• Exercise
Reproduce the entries below word for word, from the line with "Given: Select the Marketing megaphone icon" up to and including the final line of the entries. Leave the pictures out of your output.

-----

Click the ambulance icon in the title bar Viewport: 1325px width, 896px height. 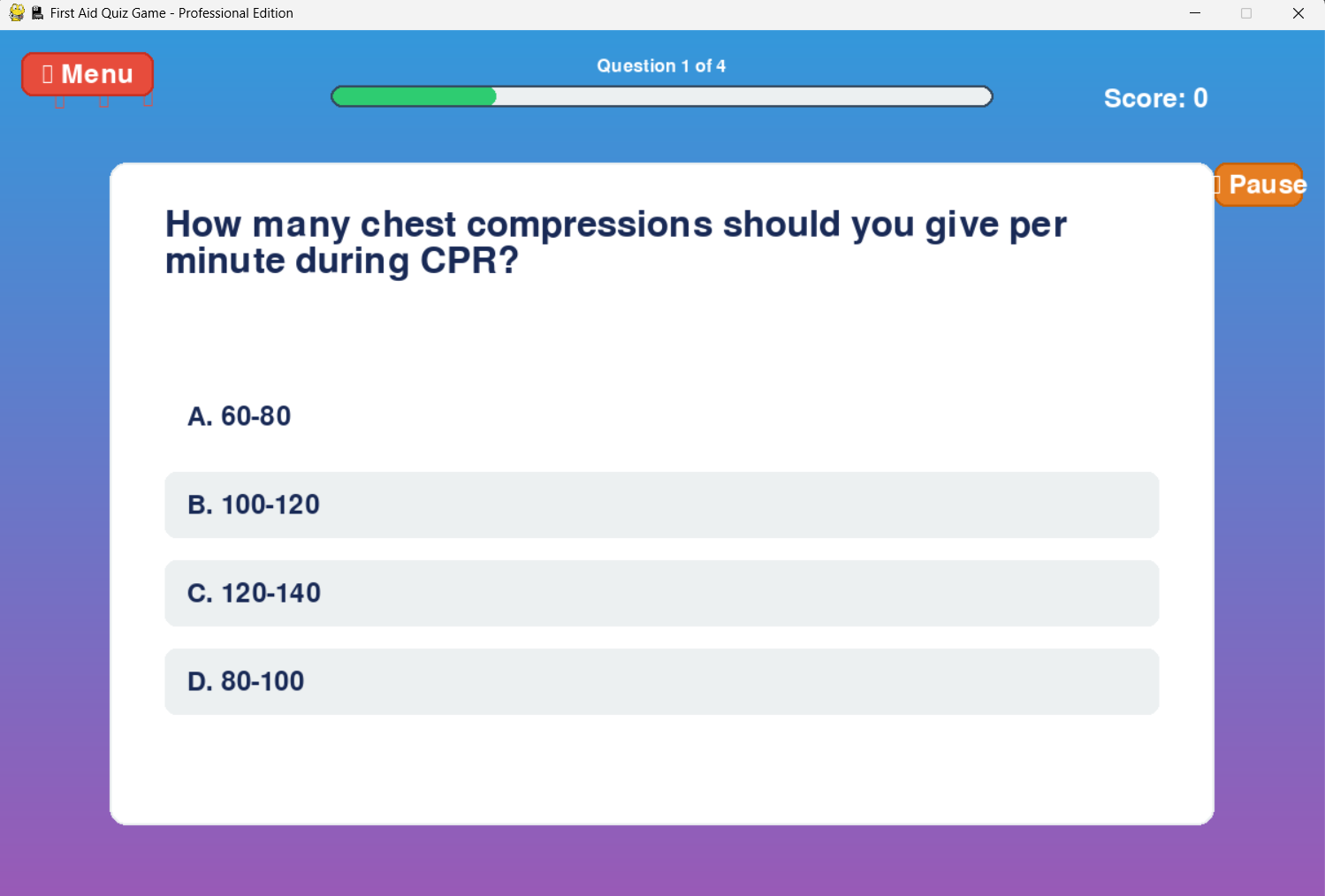[x=36, y=12]
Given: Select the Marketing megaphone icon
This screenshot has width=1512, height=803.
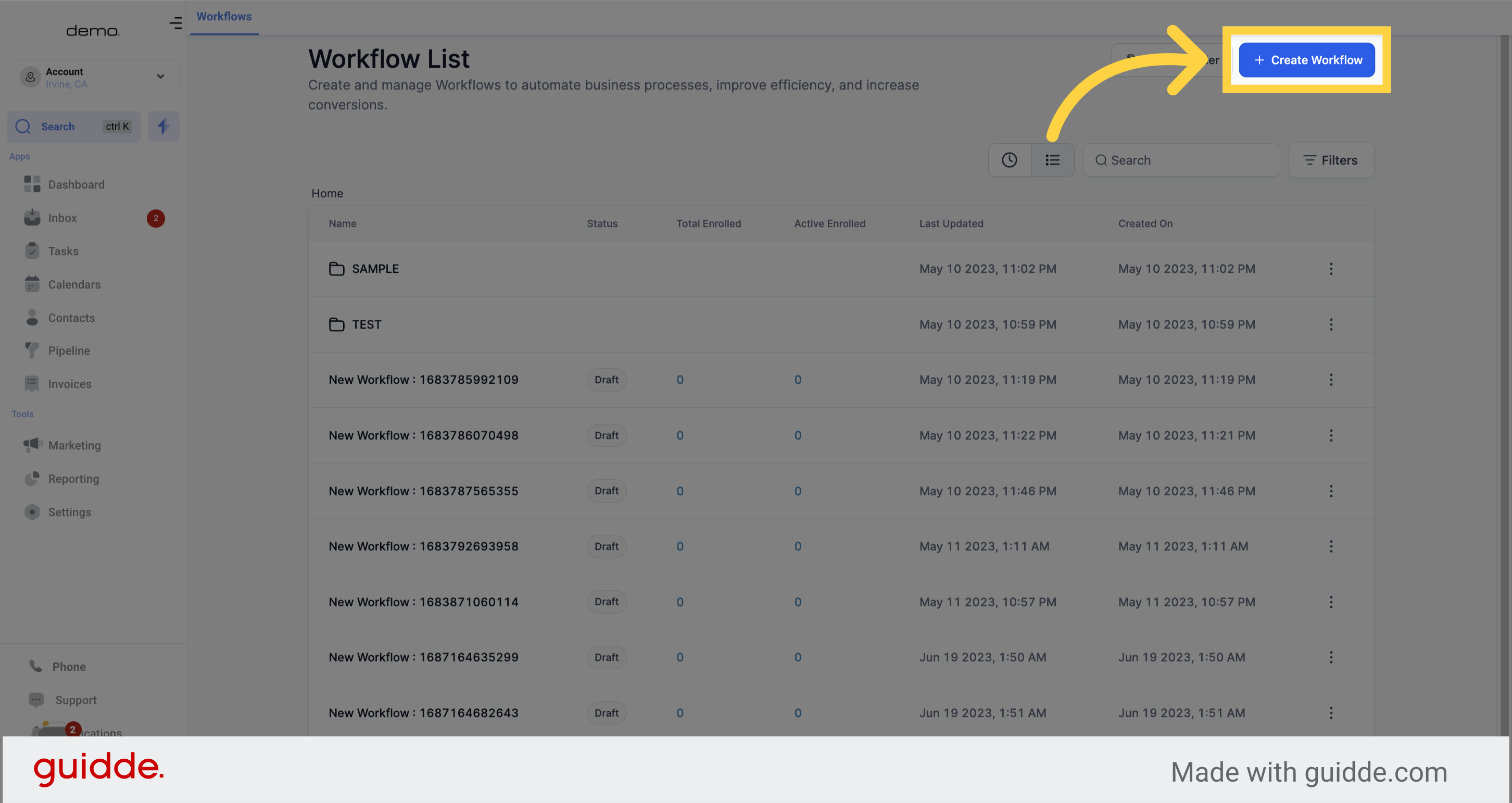Looking at the screenshot, I should point(32,445).
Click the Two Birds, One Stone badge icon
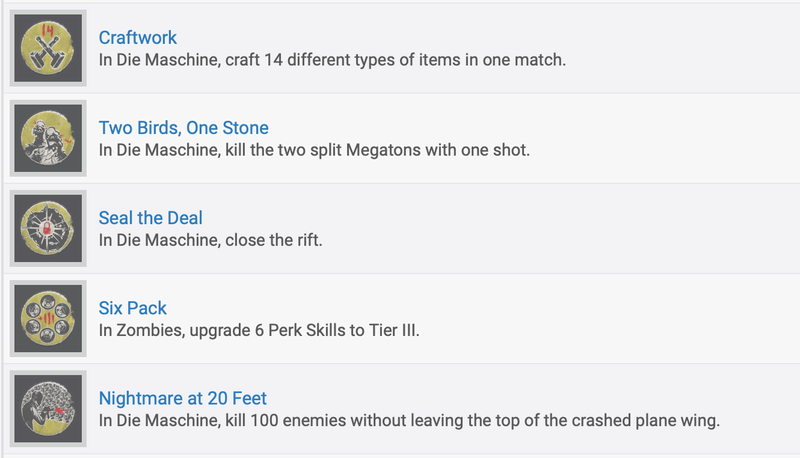The height and width of the screenshot is (458, 800). point(49,139)
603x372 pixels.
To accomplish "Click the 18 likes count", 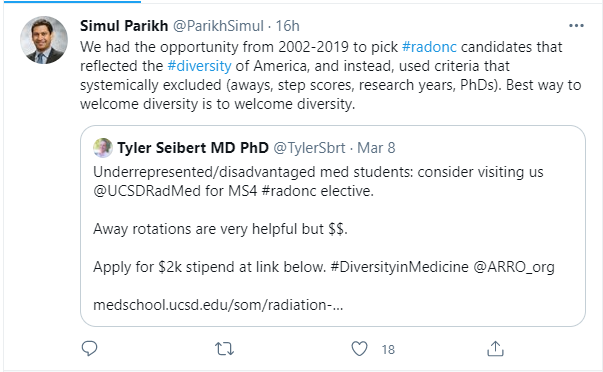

-----

• Output of the task
Given: Select the Marketing megaphone icon
This screenshot has width=1512, height=803.
Looking at the screenshot, I should point(32,445).
Click the Two Birds, One Stone badge icon
The height and width of the screenshot is (458, 800). point(49,139)
603x372 pixels.
To accomplish "Click the 18 likes count", 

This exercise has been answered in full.